> [データソースから取得した行]:
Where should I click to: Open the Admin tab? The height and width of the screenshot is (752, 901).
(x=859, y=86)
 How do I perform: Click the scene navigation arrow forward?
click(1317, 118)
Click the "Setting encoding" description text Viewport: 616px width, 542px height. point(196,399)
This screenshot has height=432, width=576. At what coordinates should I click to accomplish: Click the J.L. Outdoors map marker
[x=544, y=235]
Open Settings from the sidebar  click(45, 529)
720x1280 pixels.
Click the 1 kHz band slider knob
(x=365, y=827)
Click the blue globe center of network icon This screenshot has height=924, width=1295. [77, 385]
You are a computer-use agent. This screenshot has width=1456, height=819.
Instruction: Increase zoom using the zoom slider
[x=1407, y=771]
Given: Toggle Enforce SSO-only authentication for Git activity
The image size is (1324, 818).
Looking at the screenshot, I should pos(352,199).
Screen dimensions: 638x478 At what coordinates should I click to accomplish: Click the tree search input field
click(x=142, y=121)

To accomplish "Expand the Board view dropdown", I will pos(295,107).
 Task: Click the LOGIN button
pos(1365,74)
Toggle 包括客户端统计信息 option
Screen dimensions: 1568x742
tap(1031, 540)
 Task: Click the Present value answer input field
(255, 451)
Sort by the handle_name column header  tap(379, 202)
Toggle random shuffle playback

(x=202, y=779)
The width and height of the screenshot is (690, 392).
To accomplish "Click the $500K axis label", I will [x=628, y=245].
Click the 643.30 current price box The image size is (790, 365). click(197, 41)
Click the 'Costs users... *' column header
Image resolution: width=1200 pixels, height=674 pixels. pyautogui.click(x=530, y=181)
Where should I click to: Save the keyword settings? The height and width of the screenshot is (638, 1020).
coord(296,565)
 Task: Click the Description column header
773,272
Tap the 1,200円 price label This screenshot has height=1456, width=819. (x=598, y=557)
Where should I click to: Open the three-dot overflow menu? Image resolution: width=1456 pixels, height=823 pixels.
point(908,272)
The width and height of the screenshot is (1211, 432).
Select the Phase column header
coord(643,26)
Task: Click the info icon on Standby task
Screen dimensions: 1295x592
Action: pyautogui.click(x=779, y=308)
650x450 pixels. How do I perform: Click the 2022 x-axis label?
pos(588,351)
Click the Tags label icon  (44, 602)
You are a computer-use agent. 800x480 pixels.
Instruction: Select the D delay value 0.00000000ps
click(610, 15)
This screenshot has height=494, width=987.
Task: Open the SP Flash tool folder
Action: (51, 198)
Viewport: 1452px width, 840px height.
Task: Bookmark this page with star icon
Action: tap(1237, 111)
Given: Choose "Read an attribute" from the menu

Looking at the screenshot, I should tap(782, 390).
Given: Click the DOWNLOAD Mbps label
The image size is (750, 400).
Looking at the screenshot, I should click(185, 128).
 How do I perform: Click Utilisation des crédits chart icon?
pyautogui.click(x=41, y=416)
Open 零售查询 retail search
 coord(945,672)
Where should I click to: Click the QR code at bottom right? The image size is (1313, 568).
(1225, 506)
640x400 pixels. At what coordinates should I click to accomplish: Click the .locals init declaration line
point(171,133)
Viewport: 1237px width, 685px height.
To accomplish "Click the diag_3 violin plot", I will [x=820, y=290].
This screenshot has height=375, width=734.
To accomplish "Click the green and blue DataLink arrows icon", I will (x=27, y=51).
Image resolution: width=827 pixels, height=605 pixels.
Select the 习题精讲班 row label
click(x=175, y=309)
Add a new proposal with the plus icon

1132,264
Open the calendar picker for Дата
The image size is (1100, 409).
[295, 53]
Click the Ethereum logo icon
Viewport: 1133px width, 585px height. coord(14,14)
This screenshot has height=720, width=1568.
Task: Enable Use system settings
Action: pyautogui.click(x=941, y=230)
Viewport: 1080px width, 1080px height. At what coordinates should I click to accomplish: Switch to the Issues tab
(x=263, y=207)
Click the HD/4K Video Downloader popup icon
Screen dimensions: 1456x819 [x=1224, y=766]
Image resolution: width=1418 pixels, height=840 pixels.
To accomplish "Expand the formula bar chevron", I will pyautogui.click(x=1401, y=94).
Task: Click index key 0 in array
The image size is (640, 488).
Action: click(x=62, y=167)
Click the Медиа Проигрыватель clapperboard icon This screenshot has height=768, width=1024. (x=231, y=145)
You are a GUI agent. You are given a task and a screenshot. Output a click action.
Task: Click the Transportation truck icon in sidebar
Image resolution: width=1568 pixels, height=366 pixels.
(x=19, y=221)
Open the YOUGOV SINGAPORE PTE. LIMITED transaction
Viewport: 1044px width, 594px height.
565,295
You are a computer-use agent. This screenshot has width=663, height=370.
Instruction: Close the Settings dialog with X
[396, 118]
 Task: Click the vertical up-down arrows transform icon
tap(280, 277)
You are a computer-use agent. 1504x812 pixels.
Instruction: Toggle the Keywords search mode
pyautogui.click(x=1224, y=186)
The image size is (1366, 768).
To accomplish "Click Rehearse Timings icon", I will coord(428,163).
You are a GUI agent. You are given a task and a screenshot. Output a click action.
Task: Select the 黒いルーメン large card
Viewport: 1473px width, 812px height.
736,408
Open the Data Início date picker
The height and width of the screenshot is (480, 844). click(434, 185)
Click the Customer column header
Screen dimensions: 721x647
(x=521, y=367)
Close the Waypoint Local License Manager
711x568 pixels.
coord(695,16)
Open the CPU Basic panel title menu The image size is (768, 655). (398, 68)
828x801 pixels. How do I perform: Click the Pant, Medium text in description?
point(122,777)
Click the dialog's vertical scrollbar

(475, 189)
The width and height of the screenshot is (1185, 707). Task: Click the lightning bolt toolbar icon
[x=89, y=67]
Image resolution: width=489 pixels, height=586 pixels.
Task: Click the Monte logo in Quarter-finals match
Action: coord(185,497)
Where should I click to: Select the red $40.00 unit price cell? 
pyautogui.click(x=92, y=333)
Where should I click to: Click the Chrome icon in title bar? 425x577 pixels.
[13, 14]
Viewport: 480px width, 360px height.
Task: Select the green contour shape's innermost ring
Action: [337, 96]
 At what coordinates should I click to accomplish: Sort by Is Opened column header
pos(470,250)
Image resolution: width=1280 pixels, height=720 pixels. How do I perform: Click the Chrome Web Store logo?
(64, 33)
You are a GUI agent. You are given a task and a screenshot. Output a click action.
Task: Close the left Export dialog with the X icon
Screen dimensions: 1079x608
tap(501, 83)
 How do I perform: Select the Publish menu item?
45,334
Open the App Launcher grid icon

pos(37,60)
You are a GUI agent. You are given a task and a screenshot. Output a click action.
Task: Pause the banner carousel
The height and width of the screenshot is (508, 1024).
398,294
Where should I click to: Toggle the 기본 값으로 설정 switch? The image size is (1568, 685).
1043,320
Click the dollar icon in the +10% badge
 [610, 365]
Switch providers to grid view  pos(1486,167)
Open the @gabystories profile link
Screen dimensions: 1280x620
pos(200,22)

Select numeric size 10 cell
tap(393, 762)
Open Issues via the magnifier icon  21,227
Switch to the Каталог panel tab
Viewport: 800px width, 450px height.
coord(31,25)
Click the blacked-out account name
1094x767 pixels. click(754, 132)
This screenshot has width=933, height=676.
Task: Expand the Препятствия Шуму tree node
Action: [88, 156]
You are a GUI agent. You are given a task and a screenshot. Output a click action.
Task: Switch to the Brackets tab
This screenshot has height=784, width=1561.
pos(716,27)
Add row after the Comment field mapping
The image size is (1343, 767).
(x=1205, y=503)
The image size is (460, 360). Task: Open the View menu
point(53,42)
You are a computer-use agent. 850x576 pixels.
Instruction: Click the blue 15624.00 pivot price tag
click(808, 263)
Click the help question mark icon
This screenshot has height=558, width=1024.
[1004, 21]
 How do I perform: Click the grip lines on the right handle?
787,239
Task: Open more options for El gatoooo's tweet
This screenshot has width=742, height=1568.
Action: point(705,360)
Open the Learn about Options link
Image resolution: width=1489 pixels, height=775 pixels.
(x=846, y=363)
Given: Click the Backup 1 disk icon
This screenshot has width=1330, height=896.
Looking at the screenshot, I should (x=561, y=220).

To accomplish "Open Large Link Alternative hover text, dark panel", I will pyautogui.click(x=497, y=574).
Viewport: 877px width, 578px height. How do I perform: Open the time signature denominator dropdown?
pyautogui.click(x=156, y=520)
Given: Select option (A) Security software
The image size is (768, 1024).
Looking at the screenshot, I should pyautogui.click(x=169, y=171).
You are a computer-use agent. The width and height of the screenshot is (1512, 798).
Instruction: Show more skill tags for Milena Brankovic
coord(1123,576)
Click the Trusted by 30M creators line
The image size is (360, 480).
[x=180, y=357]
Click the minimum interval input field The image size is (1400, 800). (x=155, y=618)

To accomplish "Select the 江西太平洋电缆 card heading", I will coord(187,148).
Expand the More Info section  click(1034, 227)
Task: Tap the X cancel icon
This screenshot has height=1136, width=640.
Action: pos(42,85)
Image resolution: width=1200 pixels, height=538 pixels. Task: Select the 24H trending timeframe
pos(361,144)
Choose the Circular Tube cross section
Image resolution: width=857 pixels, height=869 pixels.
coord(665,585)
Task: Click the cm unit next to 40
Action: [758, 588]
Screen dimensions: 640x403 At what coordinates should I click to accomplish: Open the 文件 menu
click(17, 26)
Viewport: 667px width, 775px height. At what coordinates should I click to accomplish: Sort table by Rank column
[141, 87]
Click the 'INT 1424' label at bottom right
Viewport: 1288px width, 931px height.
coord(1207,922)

> [課題の指示]: 「Where should I click to: Toggle」を含む行で始まり、「tap(393, 762)」を含む行で終わる範囲の行を、指示の文も含めてすべてもう一度書いてください。その際、答えに出てくる座標の数値はどれも148ずらして書くこと。

> [解答全文]:
Where should I click to: Toggle the 기본 값으로 설정 switch? The image size is (1568, 685).
1191,468
Click the dollar icon in the +10% badge
 [758, 513]
Switch providers to grid view  pos(1634,315)
Open the @gabystories profile link
Screen dimensions: 1280x620
pos(348,170)

Select numeric size 10 cell
tap(541, 910)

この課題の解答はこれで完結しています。